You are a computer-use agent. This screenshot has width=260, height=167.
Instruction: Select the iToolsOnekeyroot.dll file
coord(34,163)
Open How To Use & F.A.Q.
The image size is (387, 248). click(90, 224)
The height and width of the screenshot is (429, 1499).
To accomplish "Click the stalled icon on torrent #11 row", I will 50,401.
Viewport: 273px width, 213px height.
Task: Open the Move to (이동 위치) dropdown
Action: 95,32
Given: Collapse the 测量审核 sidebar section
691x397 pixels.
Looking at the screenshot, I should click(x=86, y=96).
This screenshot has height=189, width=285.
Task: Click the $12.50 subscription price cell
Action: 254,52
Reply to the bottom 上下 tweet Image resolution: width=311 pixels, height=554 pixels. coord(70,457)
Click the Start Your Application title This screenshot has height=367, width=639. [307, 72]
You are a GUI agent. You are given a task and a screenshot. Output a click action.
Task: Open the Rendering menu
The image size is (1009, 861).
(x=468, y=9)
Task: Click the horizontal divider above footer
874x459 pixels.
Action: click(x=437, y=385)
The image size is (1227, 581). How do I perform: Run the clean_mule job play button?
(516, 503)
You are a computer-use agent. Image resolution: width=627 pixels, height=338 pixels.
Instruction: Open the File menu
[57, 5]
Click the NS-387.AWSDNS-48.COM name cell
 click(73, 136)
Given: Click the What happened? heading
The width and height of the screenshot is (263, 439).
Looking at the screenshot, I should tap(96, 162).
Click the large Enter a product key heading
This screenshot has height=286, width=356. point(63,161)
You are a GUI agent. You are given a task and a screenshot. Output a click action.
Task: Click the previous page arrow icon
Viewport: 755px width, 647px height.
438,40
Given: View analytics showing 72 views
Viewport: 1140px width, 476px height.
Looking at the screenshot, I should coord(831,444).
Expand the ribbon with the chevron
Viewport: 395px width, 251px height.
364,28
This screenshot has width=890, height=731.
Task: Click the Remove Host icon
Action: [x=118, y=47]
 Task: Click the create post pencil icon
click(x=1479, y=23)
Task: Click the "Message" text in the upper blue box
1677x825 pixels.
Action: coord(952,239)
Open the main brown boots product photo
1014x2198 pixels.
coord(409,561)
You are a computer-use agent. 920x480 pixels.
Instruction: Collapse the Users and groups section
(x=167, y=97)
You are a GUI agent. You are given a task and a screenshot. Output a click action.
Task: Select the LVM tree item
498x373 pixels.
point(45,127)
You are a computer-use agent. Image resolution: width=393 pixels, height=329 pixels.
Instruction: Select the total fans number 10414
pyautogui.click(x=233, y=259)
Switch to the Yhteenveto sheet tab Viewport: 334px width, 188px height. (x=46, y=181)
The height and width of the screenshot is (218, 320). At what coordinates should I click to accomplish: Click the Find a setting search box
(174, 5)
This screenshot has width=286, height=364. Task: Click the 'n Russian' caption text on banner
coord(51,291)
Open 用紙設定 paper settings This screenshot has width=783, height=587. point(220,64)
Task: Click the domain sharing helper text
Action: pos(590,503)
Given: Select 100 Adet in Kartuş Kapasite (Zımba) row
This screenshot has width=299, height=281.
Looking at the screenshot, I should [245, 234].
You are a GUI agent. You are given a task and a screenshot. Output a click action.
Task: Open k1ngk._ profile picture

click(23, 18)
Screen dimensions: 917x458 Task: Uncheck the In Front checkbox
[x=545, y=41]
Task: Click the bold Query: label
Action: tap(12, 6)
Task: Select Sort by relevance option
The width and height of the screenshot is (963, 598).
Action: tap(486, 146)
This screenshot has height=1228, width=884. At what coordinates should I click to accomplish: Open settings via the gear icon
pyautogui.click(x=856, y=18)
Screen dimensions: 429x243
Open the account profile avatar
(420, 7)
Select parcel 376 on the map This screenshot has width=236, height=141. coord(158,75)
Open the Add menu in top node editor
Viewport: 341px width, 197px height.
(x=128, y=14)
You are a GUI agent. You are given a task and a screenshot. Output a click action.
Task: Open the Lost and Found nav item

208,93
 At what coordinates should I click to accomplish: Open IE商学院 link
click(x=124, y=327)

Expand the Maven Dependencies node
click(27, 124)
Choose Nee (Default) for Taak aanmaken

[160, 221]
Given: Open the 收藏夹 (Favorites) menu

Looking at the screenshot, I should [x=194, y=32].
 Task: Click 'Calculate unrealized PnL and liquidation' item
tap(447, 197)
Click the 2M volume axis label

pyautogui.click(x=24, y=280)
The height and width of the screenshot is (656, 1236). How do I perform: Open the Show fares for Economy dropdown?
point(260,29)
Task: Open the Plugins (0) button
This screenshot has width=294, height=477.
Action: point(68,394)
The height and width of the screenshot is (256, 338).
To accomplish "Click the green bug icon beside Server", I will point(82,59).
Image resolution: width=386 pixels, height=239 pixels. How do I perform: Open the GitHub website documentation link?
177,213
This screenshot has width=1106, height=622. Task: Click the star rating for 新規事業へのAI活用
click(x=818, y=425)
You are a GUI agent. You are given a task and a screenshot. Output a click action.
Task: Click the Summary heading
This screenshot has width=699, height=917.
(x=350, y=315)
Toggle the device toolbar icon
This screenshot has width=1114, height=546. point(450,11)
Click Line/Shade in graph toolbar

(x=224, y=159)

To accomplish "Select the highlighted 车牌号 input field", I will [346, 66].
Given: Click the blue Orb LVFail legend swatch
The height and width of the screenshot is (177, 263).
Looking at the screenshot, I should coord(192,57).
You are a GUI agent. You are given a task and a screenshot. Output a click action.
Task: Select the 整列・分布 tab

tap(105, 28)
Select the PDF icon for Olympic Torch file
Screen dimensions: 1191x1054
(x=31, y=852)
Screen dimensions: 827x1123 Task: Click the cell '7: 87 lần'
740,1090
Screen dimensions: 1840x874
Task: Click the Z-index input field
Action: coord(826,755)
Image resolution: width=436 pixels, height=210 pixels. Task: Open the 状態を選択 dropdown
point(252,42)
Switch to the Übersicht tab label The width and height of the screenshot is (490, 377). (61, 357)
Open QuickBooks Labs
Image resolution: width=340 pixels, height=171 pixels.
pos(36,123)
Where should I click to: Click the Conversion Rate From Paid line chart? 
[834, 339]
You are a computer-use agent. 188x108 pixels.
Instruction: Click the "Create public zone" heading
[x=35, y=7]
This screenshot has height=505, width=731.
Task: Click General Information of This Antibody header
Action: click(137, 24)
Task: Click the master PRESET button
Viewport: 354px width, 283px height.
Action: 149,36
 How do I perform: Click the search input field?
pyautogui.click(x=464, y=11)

• **TO DO**: An exact copy of all the entries above is what is needed.

• **ANSWER BOX**:
You are a computer-use agent. This screenshot has width=260, height=167.
Instruction: Select the iToolsOnekeyroot.dll file
coord(34,163)
Open How To Use & F.A.Q.
The image size is (387, 248). click(90, 224)
The height and width of the screenshot is (429, 1499).
To accomplish "Click the stalled icon on torrent #11 row", I will 50,401.
Viewport: 273px width, 213px height.
Task: Open the Move to (이동 위치) dropdown
Action: 95,32
Given: Collapse the 测量审核 sidebar section
691x397 pixels.
Looking at the screenshot, I should click(x=86, y=96).
This screenshot has height=189, width=285.
Task: Click the $12.50 subscription price cell
Action: 254,52
Reply to the bottom 上下 tweet Image resolution: width=311 pixels, height=554 pixels. coord(70,457)
Click the Start Your Application title This screenshot has height=367, width=639. [307, 72]
You are a GUI agent. You are given a task and a screenshot. Output a click action.
Task: Open the Rendering menu
The image size is (1009, 861).
(x=468, y=9)
Task: Click the horizontal divider above footer
874x459 pixels.
Action: click(x=437, y=385)
The image size is (1227, 581). How do I perform: Run the clean_mule job play button?
(516, 503)
You are a computer-use agent. Image resolution: width=627 pixels, height=338 pixels.
Instruction: Open the File menu
[57, 5]
Click the NS-387.AWSDNS-48.COM name cell
 click(73, 136)
Given: Click the What happened? heading
The width and height of the screenshot is (263, 439).
Looking at the screenshot, I should tap(96, 162).
Click the large Enter a product key heading
This screenshot has height=286, width=356. point(63,161)
You are a GUI agent. You are given a task and a screenshot. Output a click action.
Task: Click the previous page arrow icon
Viewport: 755px width, 647px height.
438,40
Given: View analytics showing 72 views
Viewport: 1140px width, 476px height.
Looking at the screenshot, I should coord(831,444).
Expand the ribbon with the chevron
Viewport: 395px width, 251px height.
364,28
This screenshot has width=890, height=731.
Task: Click the Remove Host icon
Action: [x=118, y=47]
 Task: Click the create post pencil icon
click(x=1479, y=23)
Task: Click the "Message" text in the upper blue box
1677x825 pixels.
Action: coord(952,239)
Open the main brown boots product photo
1014x2198 pixels.
coord(409,561)
You are a computer-use agent. 920x480 pixels.
Instruction: Collapse the Users and groups section
(x=167, y=97)
You are a GUI agent. You are given a task and a screenshot. Output a click action.
Task: Select the LVM tree item
498x373 pixels.
point(45,127)
You are a computer-use agent. Image resolution: width=393 pixels, height=329 pixels.
Instruction: Select the total fans number 10414
pyautogui.click(x=233, y=259)
Switch to the Yhteenveto sheet tab Viewport: 334px width, 188px height. (x=46, y=181)
The height and width of the screenshot is (218, 320). At what coordinates should I click to accomplish: Click the Find a setting search box
(174, 5)
This screenshot has width=286, height=364. Task: Click the 'n Russian' caption text on banner
coord(51,291)
Open 用紙設定 paper settings This screenshot has width=783, height=587. point(220,64)
Task: Click the domain sharing helper text
Action: pos(590,503)
Given: Select 100 Adet in Kartuş Kapasite (Zımba) row
This screenshot has width=299, height=281.
Looking at the screenshot, I should [245, 234].
You are a GUI agent. You are given a task and a screenshot. Output a click action.
Task: Open k1ngk._ profile picture

click(23, 18)
Screen dimensions: 917x458 Task: Uncheck the In Front checkbox
[x=545, y=41]
Task: Click the bold Query: label
Action: tap(12, 6)
Task: Select Sort by relevance option
The width and height of the screenshot is (963, 598).
Action: tap(486, 146)
This screenshot has height=1228, width=884. At what coordinates should I click to accomplish: Open settings via the gear icon
pyautogui.click(x=856, y=18)
Screen dimensions: 429x243
Open the account profile avatar
(420, 7)
Select parcel 376 on the map This screenshot has width=236, height=141. coord(158,75)
Open the Add menu in top node editor
Viewport: 341px width, 197px height.
(x=128, y=14)
You are a GUI agent. You are given a task and a screenshot. Output a click action.
Task: Open the Lost and Found nav item

208,93
 At what coordinates should I click to accomplish: Open IE商学院 link
click(x=124, y=327)

Expand the Maven Dependencies node
click(27, 124)
Choose Nee (Default) for Taak aanmaken

[160, 221]
Given: Open the 收藏夹 (Favorites) menu

Looking at the screenshot, I should [x=194, y=32].
 Task: Click 'Calculate unrealized PnL and liquidation' item
tap(447, 197)
Click the 2M volume axis label

pyautogui.click(x=24, y=280)
The height and width of the screenshot is (656, 1236). How do I perform: Open the Show fares for Economy dropdown?
point(260,29)
Task: Open the Plugins (0) button
This screenshot has width=294, height=477.
Action: point(68,394)
The height and width of the screenshot is (256, 338).
To accomplish "Click the green bug icon beside Server", I will point(82,59).
Image resolution: width=386 pixels, height=239 pixels. How do I perform: Open the GitHub website documentation link?
177,213
This screenshot has width=1106, height=622. Task: Click the star rating for 新規事業へのAI活用
click(x=818, y=425)
You are a GUI agent. You are given a task and a screenshot. Output a click action.
Task: Click the Summary heading
This screenshot has width=699, height=917.
(x=350, y=315)
Toggle the device toolbar icon
This screenshot has width=1114, height=546. point(450,11)
Click Line/Shade in graph toolbar

(x=224, y=159)

To accomplish "Select the highlighted 车牌号 input field", I will [346, 66].
Given: Click the blue Orb LVFail legend swatch
The height and width of the screenshot is (177, 263).
Looking at the screenshot, I should coord(192,57).
You are a GUI agent. You are given a task and a screenshot. Output a click action.
Task: Select the 整列・分布 tab

tap(105, 28)
Select the PDF icon for Olympic Torch file
Screen dimensions: 1191x1054
(x=31, y=852)
Screen dimensions: 827x1123 Task: Click the cell '7: 87 lần'
740,1090
Screen dimensions: 1840x874
Task: Click the Z-index input field
Action: coord(826,755)
Image resolution: width=436 pixels, height=210 pixels. Task: Open the 状態を選択 dropdown
point(252,42)
Switch to the Übersicht tab label The width and height of the screenshot is (490, 377). (61, 357)
Open QuickBooks Labs
Image resolution: width=340 pixels, height=171 pixels.
pos(36,123)
Where should I click to: Click the Conversion Rate From Paid line chart? 
[834, 339]
You are a computer-use agent. 188x108 pixels.
Instruction: Click the "Create public zone" heading
[x=35, y=7]
This screenshot has height=505, width=731.
Task: Click General Information of This Antibody header
Action: click(137, 24)
Task: Click the master PRESET button
Viewport: 354px width, 283px height.
Action: 149,36
 How do I perform: Click the search input field?
pyautogui.click(x=464, y=11)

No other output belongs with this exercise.